▸ **WHAT TO WORK ON**: Rewrite the data below so that each "Instruction" becomes "Goal", leaving everything else unchanged.

▸ **INPUT DATA**:
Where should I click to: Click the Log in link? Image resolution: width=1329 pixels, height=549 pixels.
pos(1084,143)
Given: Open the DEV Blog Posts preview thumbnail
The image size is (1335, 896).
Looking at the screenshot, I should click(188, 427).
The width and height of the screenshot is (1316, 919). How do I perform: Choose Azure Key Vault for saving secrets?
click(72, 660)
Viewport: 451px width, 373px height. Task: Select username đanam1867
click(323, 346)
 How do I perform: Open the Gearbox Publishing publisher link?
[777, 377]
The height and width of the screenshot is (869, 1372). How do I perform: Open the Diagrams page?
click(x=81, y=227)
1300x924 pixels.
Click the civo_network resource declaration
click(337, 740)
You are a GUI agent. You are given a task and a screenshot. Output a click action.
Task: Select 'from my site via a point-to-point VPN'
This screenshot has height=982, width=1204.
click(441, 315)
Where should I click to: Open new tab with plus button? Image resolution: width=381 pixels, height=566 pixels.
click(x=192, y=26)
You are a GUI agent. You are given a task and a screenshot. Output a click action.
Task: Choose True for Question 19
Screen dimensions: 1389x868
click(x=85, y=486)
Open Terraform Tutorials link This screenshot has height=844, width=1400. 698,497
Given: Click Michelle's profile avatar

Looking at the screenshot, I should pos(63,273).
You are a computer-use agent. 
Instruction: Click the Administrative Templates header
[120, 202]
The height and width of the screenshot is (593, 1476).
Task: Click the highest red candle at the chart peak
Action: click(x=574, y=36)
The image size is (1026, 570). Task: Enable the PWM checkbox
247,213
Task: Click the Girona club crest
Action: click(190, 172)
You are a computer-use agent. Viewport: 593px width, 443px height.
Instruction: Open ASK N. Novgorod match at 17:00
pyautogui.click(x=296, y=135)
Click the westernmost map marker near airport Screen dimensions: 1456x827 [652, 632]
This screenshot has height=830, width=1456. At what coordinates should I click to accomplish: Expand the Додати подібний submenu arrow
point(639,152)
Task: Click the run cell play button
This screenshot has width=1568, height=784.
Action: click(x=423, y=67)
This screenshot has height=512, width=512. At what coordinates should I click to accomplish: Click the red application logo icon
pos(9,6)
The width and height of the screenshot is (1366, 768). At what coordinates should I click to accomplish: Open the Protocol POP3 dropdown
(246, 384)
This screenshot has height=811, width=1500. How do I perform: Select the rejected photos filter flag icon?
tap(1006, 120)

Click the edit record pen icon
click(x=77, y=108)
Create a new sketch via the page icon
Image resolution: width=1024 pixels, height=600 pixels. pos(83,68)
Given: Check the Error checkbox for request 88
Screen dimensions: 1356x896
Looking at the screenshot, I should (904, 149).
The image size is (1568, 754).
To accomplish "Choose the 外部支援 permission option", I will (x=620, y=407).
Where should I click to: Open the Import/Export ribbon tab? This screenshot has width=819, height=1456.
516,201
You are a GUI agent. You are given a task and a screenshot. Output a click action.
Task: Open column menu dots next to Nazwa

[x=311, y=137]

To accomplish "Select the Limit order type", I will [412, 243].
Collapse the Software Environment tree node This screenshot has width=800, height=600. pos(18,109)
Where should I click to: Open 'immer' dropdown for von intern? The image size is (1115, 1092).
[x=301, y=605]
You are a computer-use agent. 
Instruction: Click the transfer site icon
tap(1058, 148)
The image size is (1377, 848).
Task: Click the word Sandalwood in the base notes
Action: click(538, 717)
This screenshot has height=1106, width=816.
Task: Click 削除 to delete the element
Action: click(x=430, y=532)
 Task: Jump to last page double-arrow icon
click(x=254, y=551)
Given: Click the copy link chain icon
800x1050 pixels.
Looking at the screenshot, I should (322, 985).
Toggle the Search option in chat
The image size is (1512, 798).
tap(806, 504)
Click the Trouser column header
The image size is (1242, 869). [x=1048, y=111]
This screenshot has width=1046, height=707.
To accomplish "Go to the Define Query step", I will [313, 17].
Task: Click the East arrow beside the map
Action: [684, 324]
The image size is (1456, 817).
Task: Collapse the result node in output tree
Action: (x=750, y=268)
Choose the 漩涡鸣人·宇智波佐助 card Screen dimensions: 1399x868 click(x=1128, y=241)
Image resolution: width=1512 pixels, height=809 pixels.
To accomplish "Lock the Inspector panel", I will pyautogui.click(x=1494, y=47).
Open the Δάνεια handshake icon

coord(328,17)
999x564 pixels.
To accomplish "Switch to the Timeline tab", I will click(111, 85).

▸ **SOLUTION TO THE PROBLEM**:
Where should I click to: Click the Log in link? Image resolution: width=1329 pixels, height=549 pixels.
pos(1084,143)
Given: Open the DEV Blog Posts preview thumbnail
The image size is (1335, 896).
Looking at the screenshot, I should click(188, 427).
The width and height of the screenshot is (1316, 919). How do I perform: Choose Azure Key Vault for saving secrets?
click(72, 660)
Viewport: 451px width, 373px height. Task: Select username đanam1867
click(323, 346)
 How do I perform: Open the Gearbox Publishing publisher link?
[777, 377]
The height and width of the screenshot is (869, 1372). How do I perform: Open the Diagrams page?
click(x=81, y=227)
1300x924 pixels.
Click the civo_network resource declaration
click(337, 740)
You are a GUI agent. You are given a task and a screenshot. Output a click action.
Task: Select 'from my site via a point-to-point VPN'
This screenshot has height=982, width=1204.
click(441, 315)
Where should I click to: Open new tab with plus button? Image resolution: width=381 pixels, height=566 pixels.
click(x=192, y=26)
You are a GUI agent. You are given a task and a screenshot. Output a click action.
Task: Choose True for Question 19
Screen dimensions: 1389x868
click(x=85, y=486)
Open Terraform Tutorials link This screenshot has height=844, width=1400. 698,497
Given: Click Michelle's profile avatar

Looking at the screenshot, I should pos(63,273).
You are a computer-use agent. 
Goal: Click the Administrative Templates header
[120, 202]
The height and width of the screenshot is (593, 1476).
Task: Click the highest red candle at the chart peak
Action: click(x=574, y=36)
The image size is (1026, 570). Task: Enable the PWM checkbox
247,213
Task: Click the Girona club crest
Action: click(190, 172)
You are a computer-use agent. Viewport: 593px width, 443px height.
Goal: Open ASK N. Novgorod match at 17:00
pyautogui.click(x=296, y=135)
Click the westernmost map marker near airport Screen dimensions: 1456x827 [652, 632]
This screenshot has height=830, width=1456. At what coordinates should I click to accomplish: Expand the Додати подібний submenu arrow
point(639,152)
Task: Click the run cell play button
This screenshot has width=1568, height=784.
Action: click(x=423, y=67)
This screenshot has height=512, width=512. At what coordinates should I click to accomplish: Click the red application logo icon
pos(9,6)
The width and height of the screenshot is (1366, 768). At what coordinates should I click to accomplish: Open the Protocol POP3 dropdown
(246, 384)
This screenshot has height=811, width=1500. How do I perform: Select the rejected photos filter flag icon?
tap(1006, 120)

Click the edit record pen icon
click(x=77, y=108)
Create a new sketch via the page icon
Image resolution: width=1024 pixels, height=600 pixels. pos(83,68)
Given: Check the Error checkbox for request 88
Screen dimensions: 1356x896
Looking at the screenshot, I should (904, 149).
The image size is (1568, 754).
To accomplish "Choose the 外部支援 permission option", I will (x=620, y=407).
Where should I click to: Open the Import/Export ribbon tab? This screenshot has width=819, height=1456.
516,201
You are a GUI agent. You are given a task and a screenshot. Output a click action.
Task: Open column menu dots next to Nazwa

[x=311, y=137]

To accomplish "Select the Limit order type", I will [412, 243].
Collapse the Software Environment tree node This screenshot has width=800, height=600. pos(18,109)
Where should I click to: Open 'immer' dropdown for von intern? The image size is (1115, 1092).
[x=301, y=605]
You are a computer-use agent. 
Goal: Click the transfer site icon
tap(1058, 148)
The image size is (1377, 848).
Task: Click the word Sandalwood in the base notes
Action: click(538, 717)
This screenshot has height=1106, width=816.
Task: Click 削除 to delete the element
Action: click(x=430, y=532)
 Task: Jump to last page double-arrow icon
click(x=254, y=551)
Given: Click the copy link chain icon
800x1050 pixels.
Looking at the screenshot, I should (322, 985).
Toggle the Search option in chat
The image size is (1512, 798).
tap(806, 504)
Click the Trouser column header
The image size is (1242, 869). [x=1048, y=111]
This screenshot has width=1046, height=707.
To accomplish "Go to the Define Query step", I will [313, 17].
Task: Click the East arrow beside the map
Action: [684, 324]
The image size is (1456, 817).
Task: Collapse the result node in output tree
Action: (x=750, y=268)
Choose the 漩涡鸣人·宇智波佐助 card Screen dimensions: 1399x868 click(x=1128, y=241)
Image resolution: width=1512 pixels, height=809 pixels.
To accomplish "Lock the Inspector panel", I will pyautogui.click(x=1494, y=47).
Open the Δάνεια handshake icon

coord(328,17)
999x564 pixels.
To accomplish "Switch to the Timeline tab", I will click(111, 85).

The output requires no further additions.